Question

How do you use the rational roots theorem to find all possible zeros of `P(x) = 3x^4 + x^3 + 2x^2 - 2`?

Answer 1

This quartic has no rational zeros, but we can find approximations:

`x_1 ~~ 0.694795`

`x_2 ~~ -0.800431`

`x_(3,4) ~~ -0.113849+-1.08894i`

Explanation:

`P(x) = 3x^4+x^3+2x^2-2`

By the rational root theorem and rational zeros of `P(x)` are expressible in the form `p/q` for integers `p, q` with `p` a divisor of the constant term `-2` and `q` a divisor of the coefficient `3` of the leading term.

That means that the only possible rational zeros are:

`+-1/3, +-2/3, +-1, +-2`

None of these works, so `P(x)` has no rational zeros.
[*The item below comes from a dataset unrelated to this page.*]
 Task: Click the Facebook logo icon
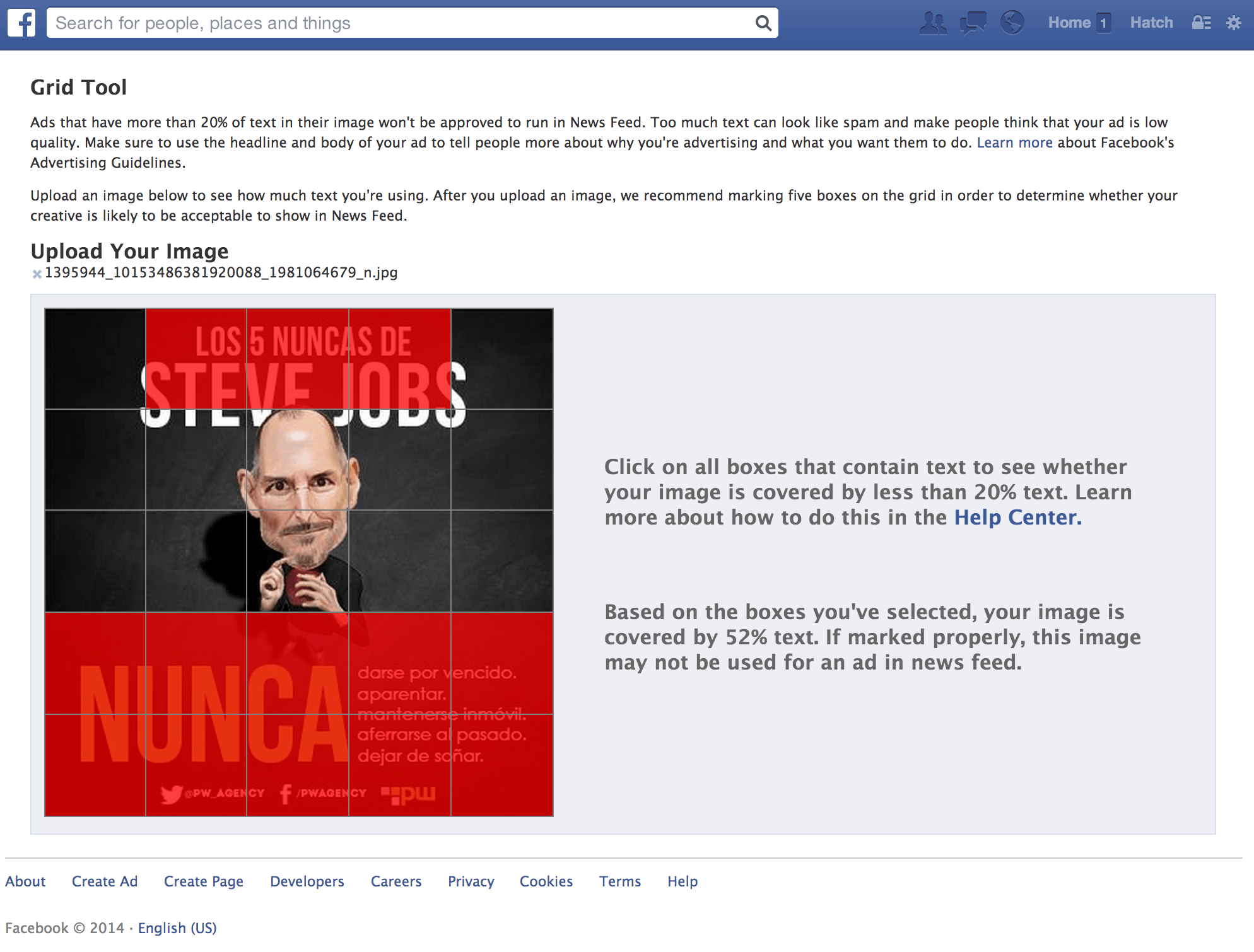[21, 23]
As a quartic, it is possible to solve `P(x)` algebraically, but typically for a quartic, it gets very messy. It is much simpler to find approximations to the zeros using a numerical method such as Durand-Kerner.

Here's a C++ program for this quartic...

Hence we can find approximations:

`x_1 ~~ 0.694795`

`x_2 ~~ -0.800431`

`x_(3,4) ~~ -0.113849+-1.08894i`